Personal factors are categorized as biological, psychological and socio-cultural. These factors are predictive of a given behavior and shaped by the nature of the target behavior being considered. Biological personal factors include variables such as age gender body mass index pubertal status, aerobic capacity, strength, agility, or balance. Psychological personal factors include variables such as self esteem self motivation personal competence perceived health status and definition of health. Socio-cultural personal factors include variables such as race ethnicity, accuculturation, education and socioeconomic status.

Perceived benefits of action are the anticipated positive outcomes that will occur from health behavior. Perceived barriers to action are anticipated, imagined, or real blocks and costs of understanding a given behavior. Perceived self-efficacy is the judgment or personal capability to organize and execute a health-promoting behavior. Perceived self efficacy influences perceived barriers to action so higher efficacy result in lowered perceptions of barriers to the performance of the behavior.

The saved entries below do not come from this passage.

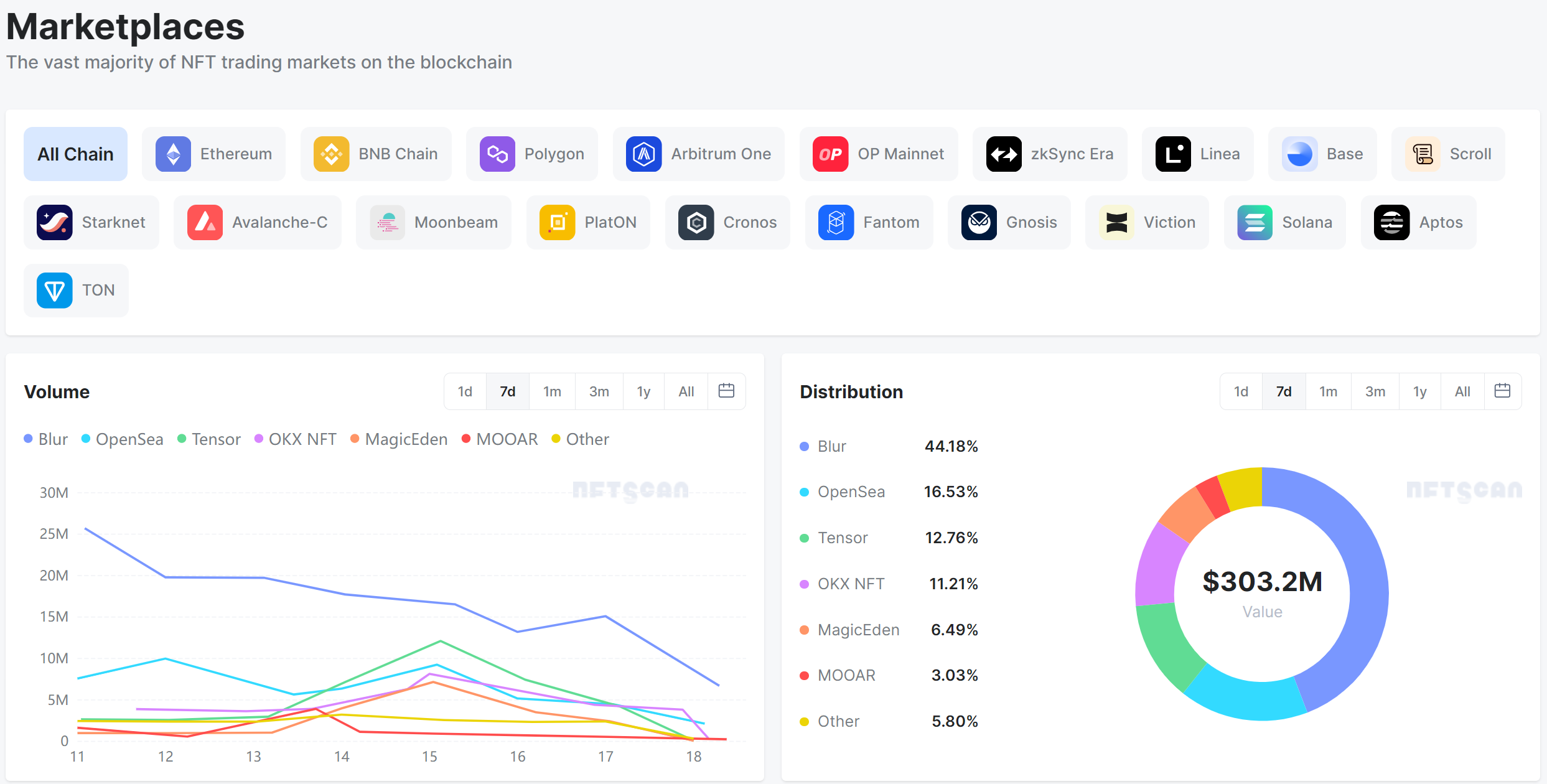Click the zkSync Era arrows icon
The image size is (1547, 784).
[x=1004, y=154]
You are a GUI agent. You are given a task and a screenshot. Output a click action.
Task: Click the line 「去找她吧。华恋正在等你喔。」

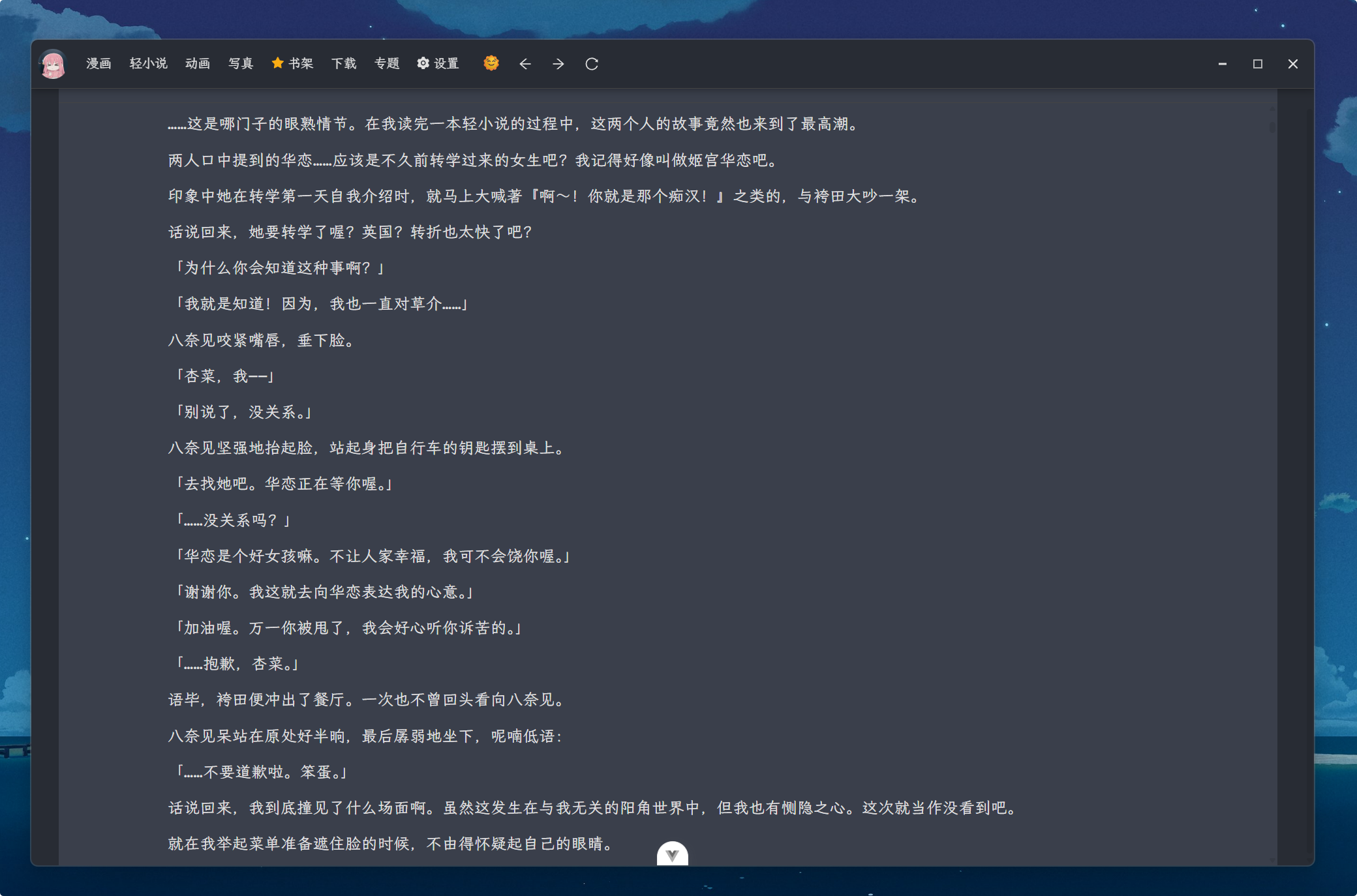tap(282, 484)
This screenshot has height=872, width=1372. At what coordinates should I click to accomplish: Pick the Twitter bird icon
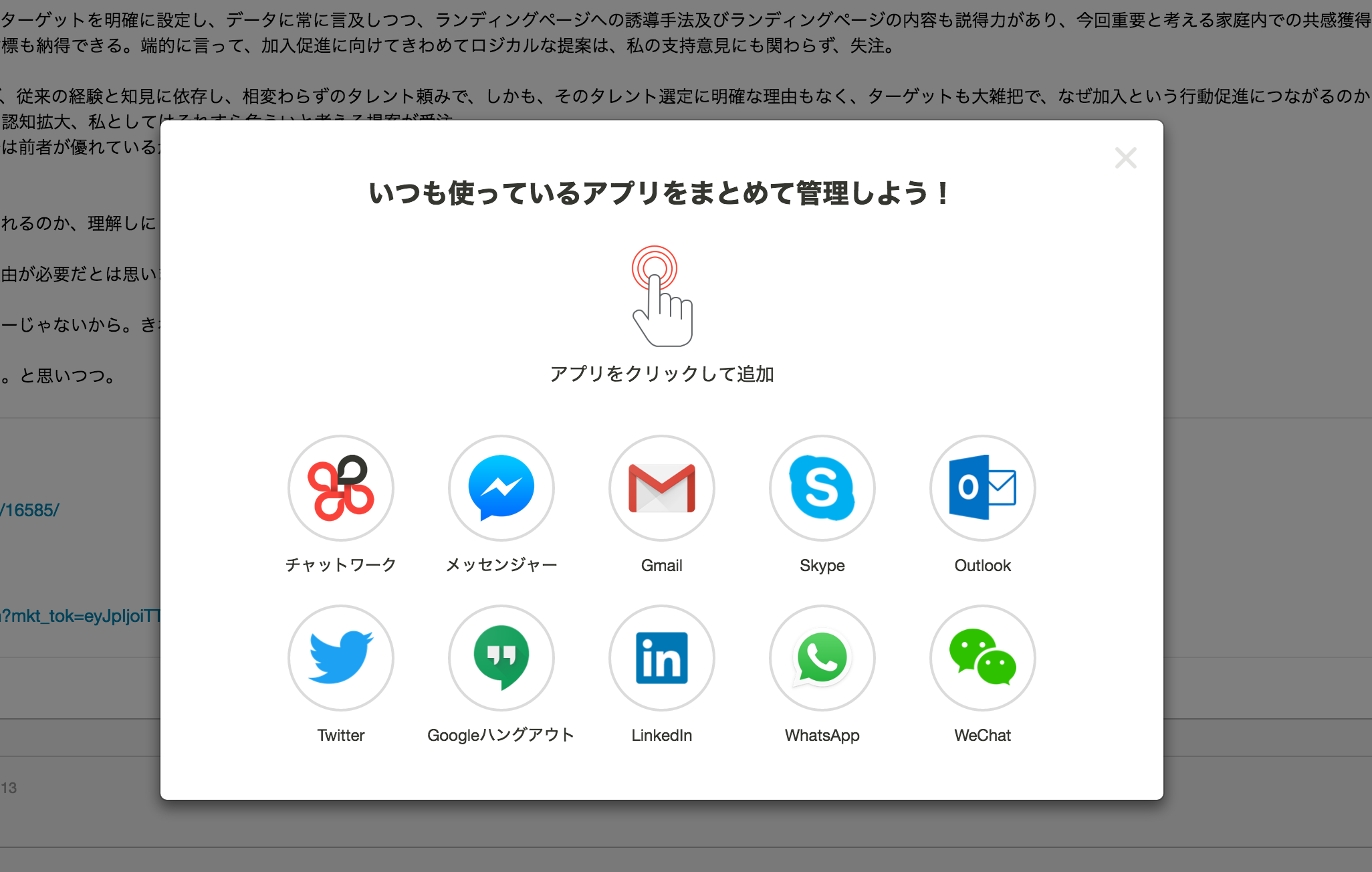(x=341, y=658)
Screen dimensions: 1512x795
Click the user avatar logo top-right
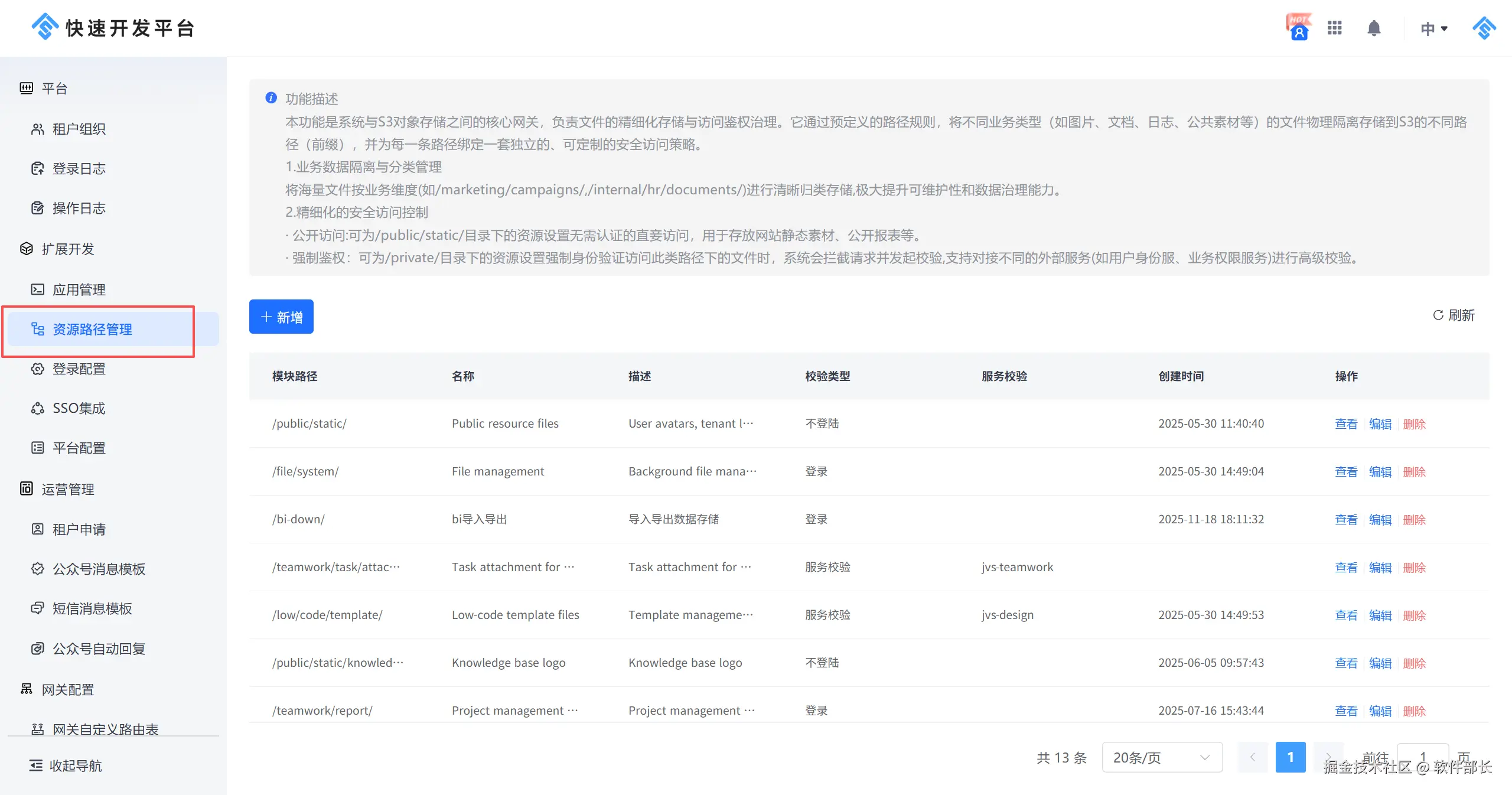coord(1484,28)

Activity-related affect is defined as the subjective positive or negative feeling that occurs based on the stimulus properties of the behavior itself. They influence self-efficacy, which means the more positive the subjective feeling, the greater the feeling of efficacy. In turn, increased feelings of efficacy can generate further positive affect.

Interpersonal influences are cognition-concerning behaviors, beliefs, or attitudes of the others. Interpersonal influences include: norms (expectations of significant others), social support (instrumental and emotional encouragement) and modeling (vicarious learning through observing others engaged in a particular behavior). Primary sources of interpersonal influences are families, peers, and healthcare providers.

Situational influences are personal perceptions and cognitions that can facilitate or impede behavior. They include perceptions of options available, as well as demand characteristics and aesthetic features of the environment in which given health promoting is proposed to take place. Situational influences may have direct or indirect influences on health behavior.

Within the behavioral outcome, there is a commitment to a plan of action, which is the concept of intention and identification of a planned strategy that leads to implementation of health behavior. Competing demands are those alternative behaviors over which individuals have low control because there are environmental contingencies such as work or family care responsibilities. Competing preferences are alternative behavior over which individuals exert relatively high control.

Health-promoting behavior is the endpoint or action outcome directed toward attaining a positive health outcome such as optimal well-being, personal fulfillment, and productive living.